Real-Life Accounts From The People Who Witnessed John Lennon's Murder

"Yes," John Lennon replied to the police officer's question, "Are you John Lennon?" It was the last thing he said before dying on December 8, 1980. As Far Out Magazine recounts, Mark David Chapman stood nearby under custody at the Dakota apartment building in New York City, where he'd shot Lennon mere minutes prior. The legendary Beatles musician was making his way back home from a recording session with his wife, Yoko Ono, when four bullets struck him and a fifth missed. Less than six hours earlier Chapman had asked Lennon to sign a copy of 1980's "Double Fantasy," released that November by Lennon and Ono. In 2022 NPR says that Chapman was denied parole for the 12th time, at 67 years old.

Many of these facts are familiar to Beatles fans and non-fans alike. But even after 40 years not every fact about the night of Lennon's death is known. For instance: Who were the police officers on duty? Was there anyone on the street nearby? What about medical staff? As it turns out, The Telegraph reports that there was indeed an attendant inside the Dakota building, a taxi driver outside, and first responders who treated Lennon. "John Lennon: Murder Without a Trial" director Nick Holt says that he wanted to interview these people before they die and the opportunity is lost forever. Some witnesses are emerging from their lives to speak up for the first time about what they saw and did the night Lennon died.

Eyewitnesses to the death and its aftermath

While we don't know precisely what each and every witness to John Lennon's murder has been up to for over 40 years, the AppleTV docuseries "John Lennon: Murder Without a Trial" by all accounts does a thorough job of collecting everything they saw and did on December 8, 1981.

The most striking account might come from taxi driver Richard Peterson, who was sitting outside in his cab when he watched Mark David Chapman shoot Lennon. "Lennon was walking in," The Telegraph quotes him, "and this kid says, 'John Lennon.' He was a chunky guy. I'm looking at him through the front window of my cab. I'm looking at him shoot him. This guy just shot John Lennon. I thought they were making a movie, but I didn't see no lights or cameras or anything so I realized, hey, this ain't no movie." 

Meanwhile, The Telegraph says that Dakota building concierge Jay Hastings saw events unfold from the other side, as Lennon ran by and said, "I'm shot." Hastings continued, "He had blood coming out of his mouth. He just collapsed on the floor. I half rolled him to his back and took his glasses off, put them on the desk. And Yoko was screaming, 'Get an ambulance, get an ambulance, get an ambulance.'"

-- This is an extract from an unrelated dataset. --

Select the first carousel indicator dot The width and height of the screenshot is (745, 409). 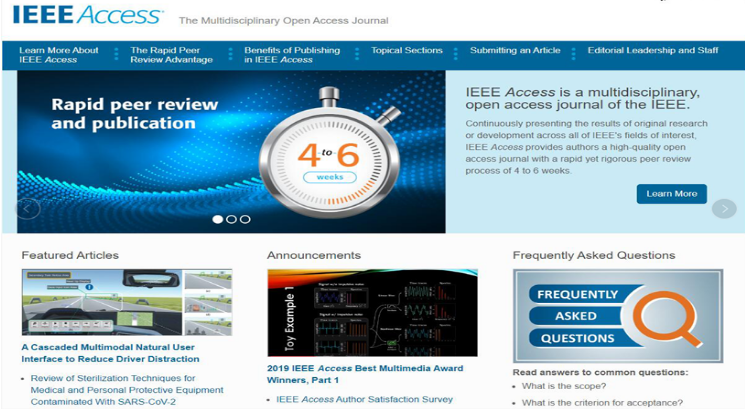click(x=216, y=219)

NYPD Officer Herb Frauenberger, meanwhile, had no idea that it was John Lennon who'd been shot. He turned his shooting victim's head to the side to look for a pulse and said, "Holy smokes, this is John Lennon" (via The Telegraph.)

A death that shocked the world

The medical staff at Roosevelt Hospital provide an additional perspective on the night Lennon died. Much like NYPD Officer Herb Frauenberger, The Telegraph says that Dr. David Halleran was overwhelmed by treating none other than John Lennon. He and his team worked to save Lennon's life for almost 45 minutes "before it became futile and we called it and stopped." Sometime later Nurse Barbara Kammerer broke the news to Yoko Ono while Lennon's iconic song "Imagine" played from the hospital speakers in Muzak form. Ultimate Classic Rock describes musicians like Stevie Wonder who broke the news onstage to their respective crowds.

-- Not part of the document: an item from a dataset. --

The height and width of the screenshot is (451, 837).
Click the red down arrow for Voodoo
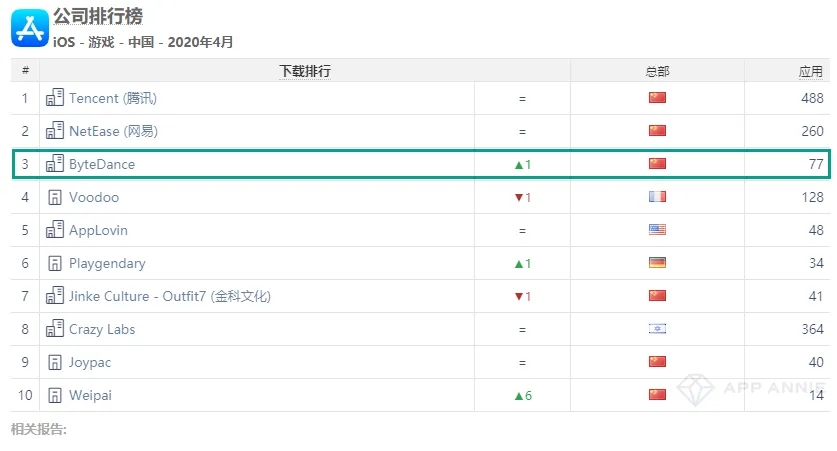click(517, 197)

As for Mark David Chapman — who also saw everything unfold firsthand — it seems like he never intended to not be caught. USA Today quotes him openly owning up to his actions, saying, "I am not going to blame anything else or anybody else for bringing me there. I knew what I was doing, and I knew it was evil. I knew it was wrong, but I wanted the fame so much that I was willing to give everything and take a human life." As for why he shot Lennon in the first place, Chapman cited hypocrisy, saying in The Telegraph, "All You Need Is Love, have you ever heard that? Well, this is what I say to that: all you need is love and $250 million dollars. He [Lennon] was the biggest, phoniest bastard that ever lived."